Given passage –
•••

BRIEF DESCRIPTION OF THE DRAWINGS
[0013] FIG. 1 is a perspective view of an image pickup apparatus of
a first embodiment;
[0014] FIG. 2 is an exploded view for describing a method for
manufacturing the image pickup apparatus of the first
embodiment;
[0015] FIG. 3 is a flowchart for describing the method for
manufacturing the image pickup apparatus of the first
embodiment;
[0016] FIG. 4A is a plan view of an image pickup wafer of the image
pickup apparatus of the first embodiment;
[0017] FIG. 4B is a plan view of an image pickup chip of the image
pickup apparatus of the first embodiment;
[0018] FIG. 5A is a plan view of a glass wafer of the image pickup
apparatus of the first embodiment;
[0019] FIG. 5B is a plan view of a cover glass of the image pickup
apparatus of the first embodiment;
[0020] FIG. 6 is a plan view for describing an alignment pattern of
the image pickup apparatus of the first embodiment;
[0021] FIG. 7 is a plan view for describing an alignment pattern of
an image pickup apparatus of Modification 1 of the first
embodiment;
[0022] FIG. 8 is a plan view of an image pickup apparatus of
Modification 2 of the first embodiment;
[0023] FIG. 9 is a plan view of an image pickup apparatus of
Modification 3 of the first embodiment;
[0024] FIG. 10 is a cross-sectional schematic diagram of an image
pickup apparatus of Modification 4 of the first embodiment;
[0025] FIG. 11 is a plan view of an image pickup apparatus of
Modification 5 of the first embodiment;
[0026] FIG. 12 is a plan view of an image pickup apparatus of
Modification 6 of the first embodiment;
[0027] FIG. 13 is an exploded view for describing an image pickup
apparatus of Modification 7 of the first embodiment;
[0028] FIG. 14 is a configuration diagram of an endoscope system of
a second embodiment;
[0029] FIG. 15A illustrates an endoscopic image prior to processing
by the endoscope system of the second embodiment; and
[0030] FIG. 15B illustrates an endoscopic image after processing by
the endoscope system of the second embodiment.
DETAILED DESCRIPTION OF THE PREFERRED EMBODIMENT(S)

•••

Supplied records –
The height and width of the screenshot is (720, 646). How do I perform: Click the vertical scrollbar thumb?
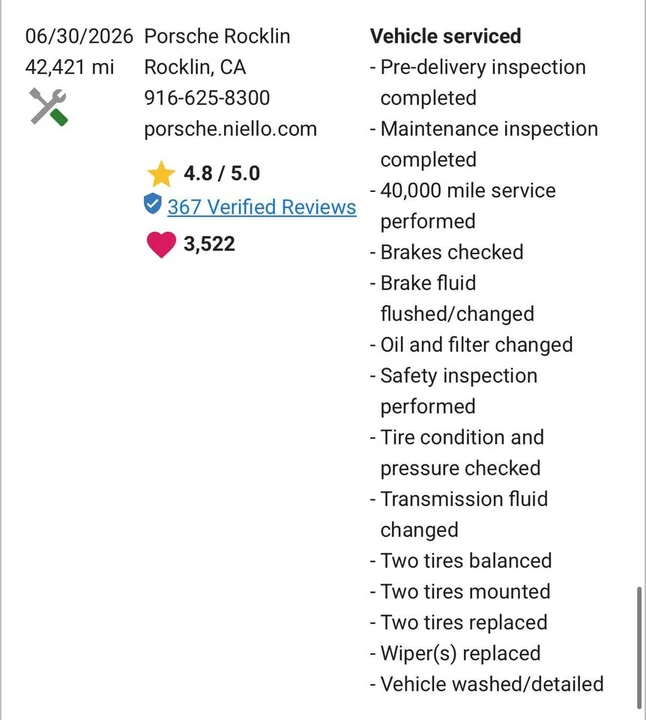pyautogui.click(x=639, y=647)
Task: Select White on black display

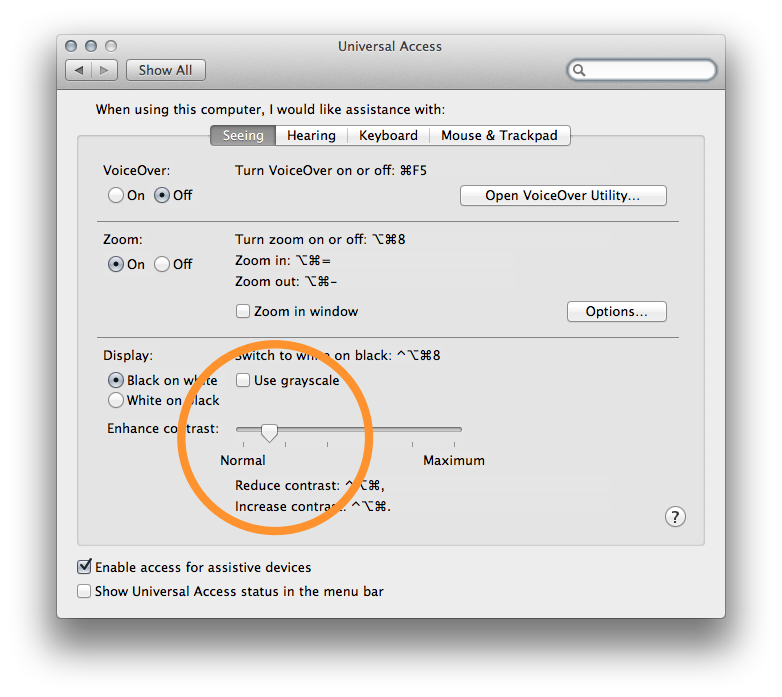Action: 116,400
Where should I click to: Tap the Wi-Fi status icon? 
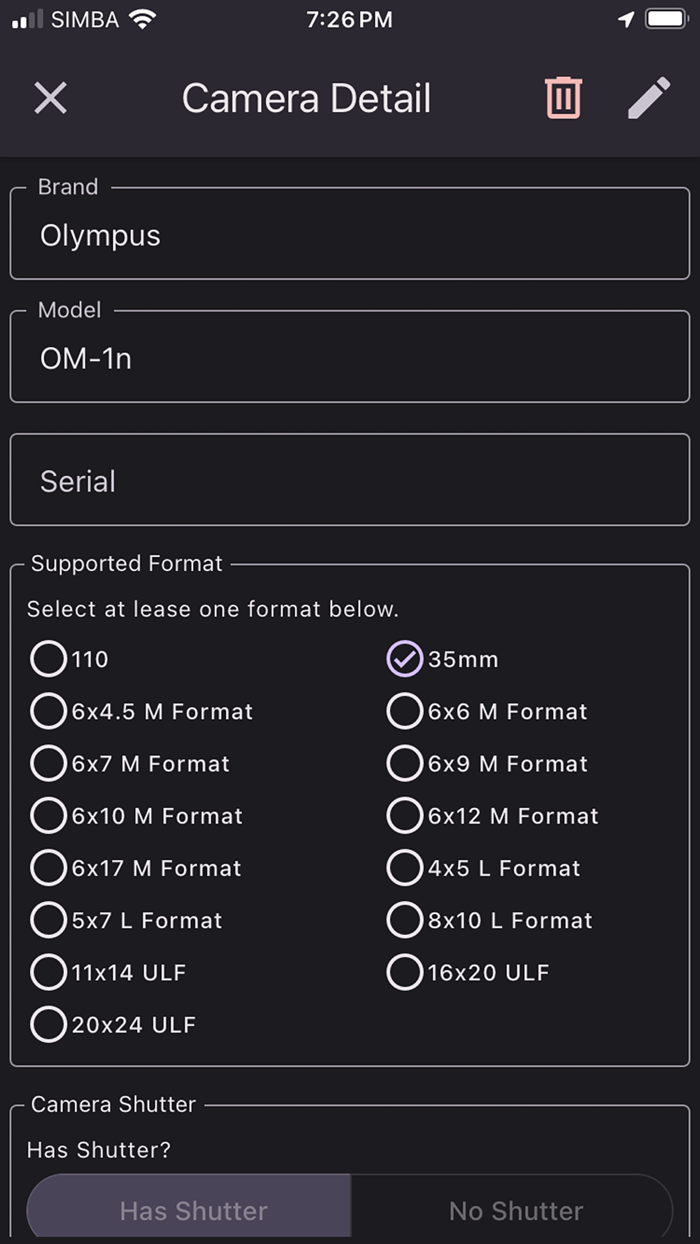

•••

To-do list –
• A. In the list of drawing descriptions, what kind of diagram is FIG. 10?
• B. Summarize the list of drawing descriptions in two sentences.
• C. Carry on the patent text on the image pickup apparatus, starting after its final heading.

Answers to the exercises –
• A. FIG. 10 is a cross-sectional schematic diagram of an image pickup apparatus of Modification 4 of the first embodiment.

• B. FIGS. 1 through 13 depict an image pickup apparatus of a first embodiment and seven modifications of it, including views of the apparatus, its manufacturing method, its image pickup wafer and chip, its glass wafer and cover glass, and its alignment patterns. FIGS. 14 through 15B cover an endoscope system of a second embodiment, showing its configuration and an endoscopic image before and after processing by that system.

• C.
First Embodiment
[0031] As shown in FIG. 1, an image pickup apparatus 1 of the
present embodiment includes an image pickup chip 10, and a cover
glass 30 that is an optical member made of a transparent material
that is bonded via an adhesive layer 20 to the image pickup chip
10. Note that, although signal wires 40 are also illustrated in
FIG. 1, in the following description the flexible long signal wires
40 are not taken as constituent elements of the image pickup
apparatus 1.
[0032] The rectangular parallelepiped image pickup chip 10 is an
image pickup device such as a CMOS image sensor made of a
semiconducting material such as silicon, in which a light-receiving
portion 11 is formed on a first main surface 10SA. An electrode
pattern (hereunder, also referred to as a "electrode pad") 12 that
is connected by wiring (not shown) for sending and receiving
signals to and from the light-receiving portion 11 is also arranged
on the first main surface 10SA. A plurality of the electrode pads
12 to which the signal wires 40 are bonded, respectively, are
provided in a row along an edge of the image pickup chip 10.
Hereunder, a pattern that is formed on the first main surface 10SA
for an image pickup function is referred to as a function portion
pattern. That is, in the image pickup chip 10, the light-receiving
portion 11, the wiring and the electrode pattern 12 are function
portion patterns.
[0033] The cover glass 30 is positioned so as to cover the
light-receiving portion 11 and not cover an electrode group 12S
that includes a plurality of the electrode pads 12, and is bonded
to the image pickup chip 10.
[0034] With regard to outer dimensions (plan-view dimensions) of
the image pickup chip 10, each side thereof is an extremely small
size of a number of millimeters, for example, 1 mm. Consequently,
as described above, it is not easy to align the image pickup chip
10 and the cover glass 30.
[0035] However, in the image pickup apparatus 1, on a bonding
surface (second main surface) 30SB of the cover glass 30, alignment
marks 31A and 31B (alignment mark set 31S) are respectively formed
at two places that are in a predetermined positional relationship
with the light-receiving portion 11 that is a function portion
pattern of the image pickup chip 10. Hereunder, the alignment marks
31A and 31B are each referred to as alignment mark 31.
[0036] Therefore, alignment of the image pickup chip 10 and the
cover glass 30 in the image pickup apparatus 1 can be performed
accurately and easily. Consequently, manufacture of the image
pickup apparatus 1 is easy.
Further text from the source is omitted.